Penjelasan mengapa waktu yang dipakai oleh para malaikat begitu singkat, yang di mana seharinya bisa setara 50 ribu tahun ini sejatinya sangat dimungkinkan dalam teori fisika modern. Seperti teori relativitasnya Albert Einstein, ia membuktikan tentang waktu yang relatif itu dengan mengangkat sebuah cerita fakta.

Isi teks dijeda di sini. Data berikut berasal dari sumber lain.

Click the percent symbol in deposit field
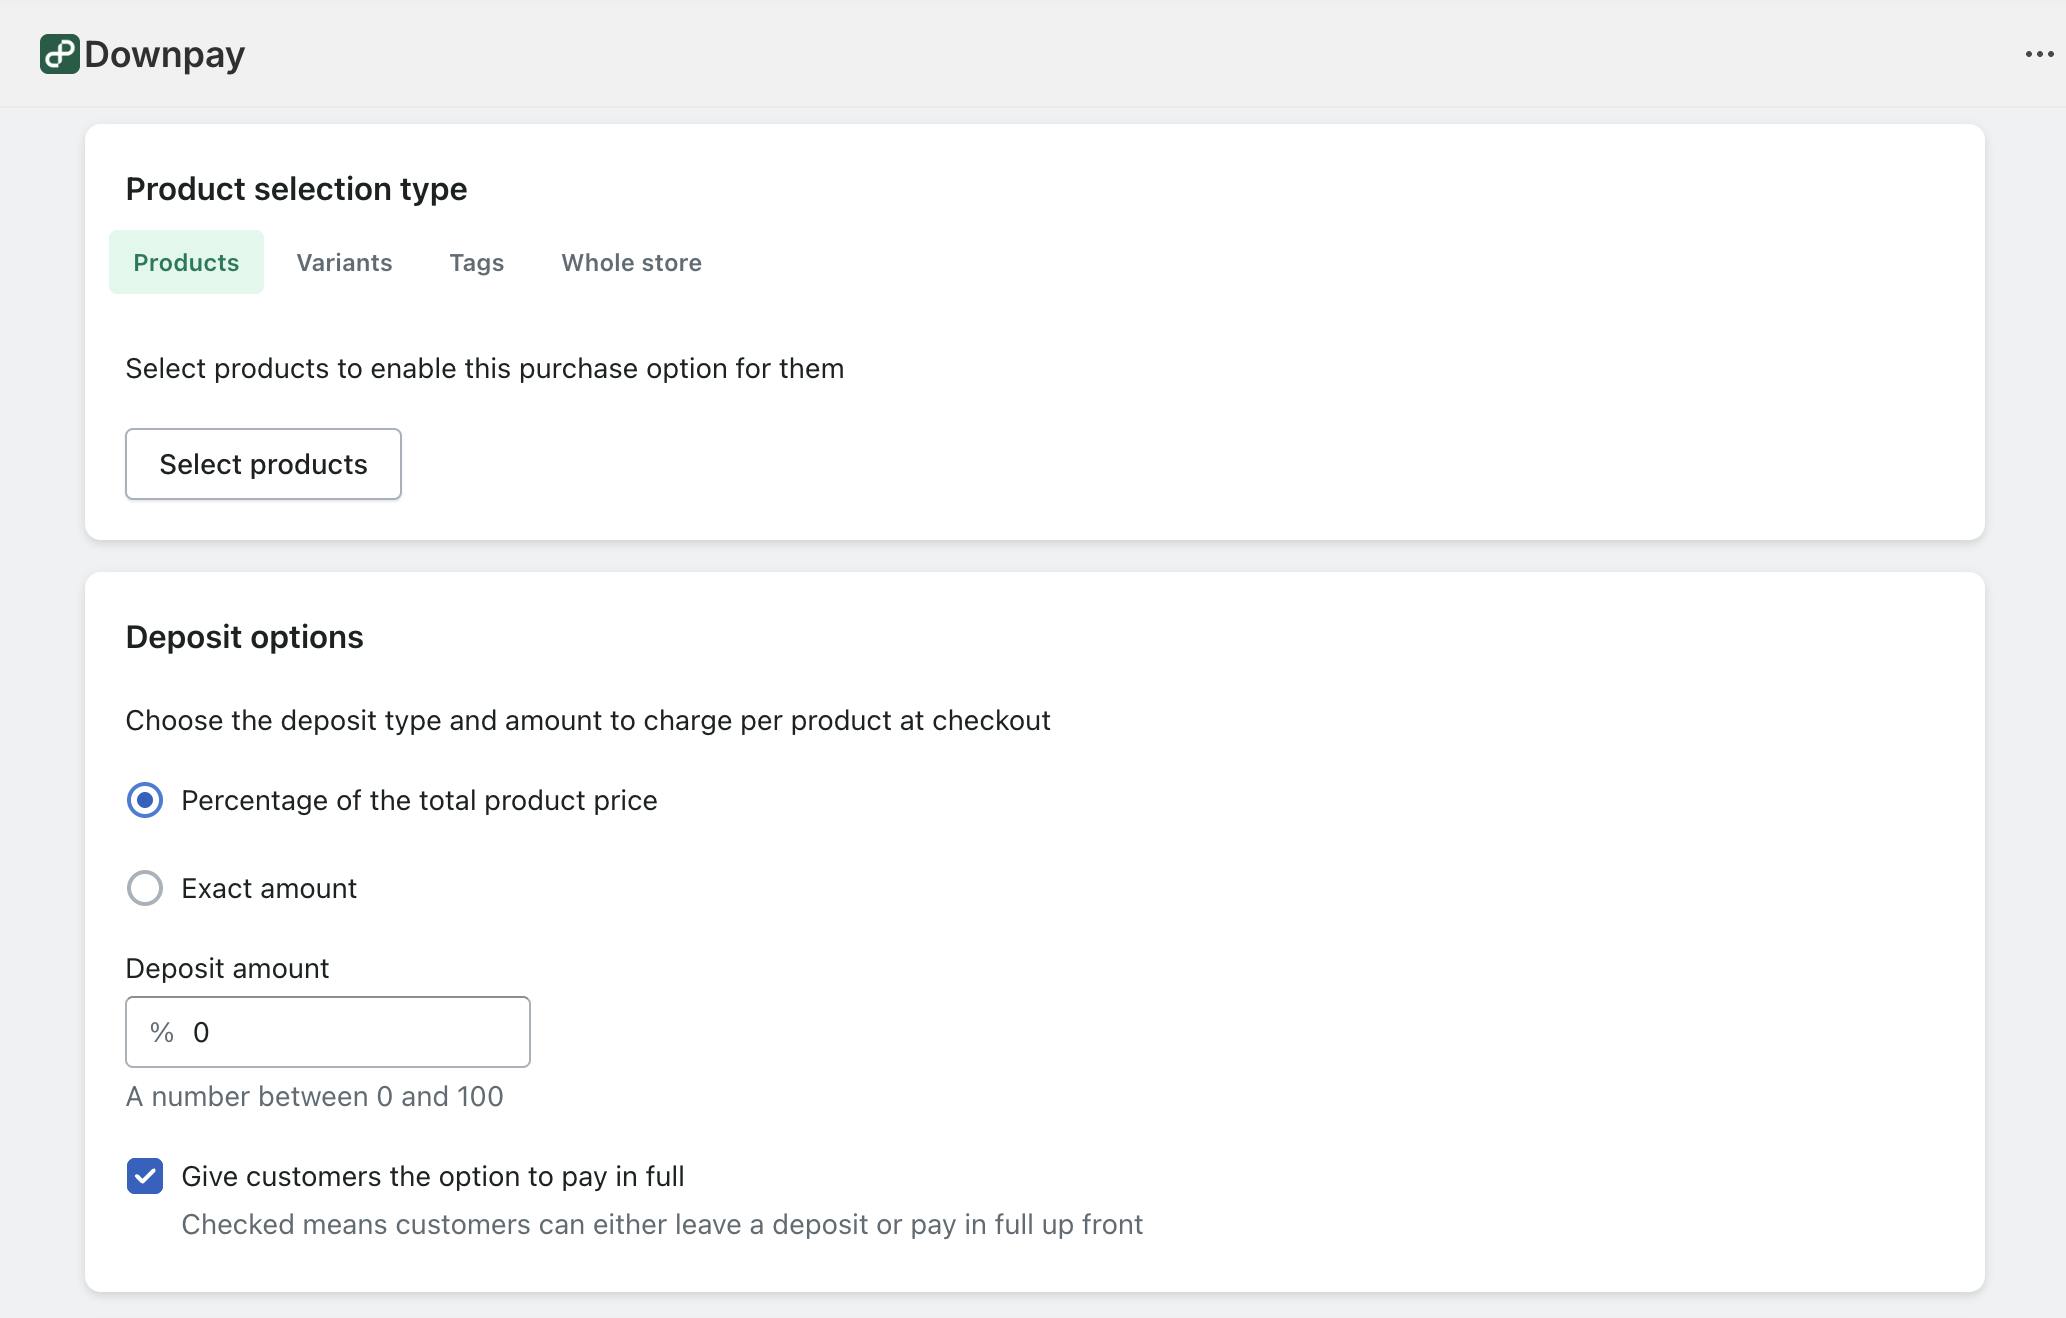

Sebagaimana Aminah Mustari dalam bukunya, Ketiadaan Waktu dan Realitas (h. 118), yang mengutip kisah eksperimentasi Einstein terhadap dua saudara kembar. Salah seorang kembar ini pergi keluar angkasa dan yang satunya tinggal di bumi. Orang yang pergi keluar angkasa pada kecepatan yang mendekati kecepatan cahaya, sewaktu kembali ke bumi, ia melihat bahwa saudaranya menjadi jauh lebih tua darinya. Hal ini dikarenakan waktu berjalan lebih lambat bagi orang yang bepergian dengan kecepatan yang mendekati kecepatan cahaya.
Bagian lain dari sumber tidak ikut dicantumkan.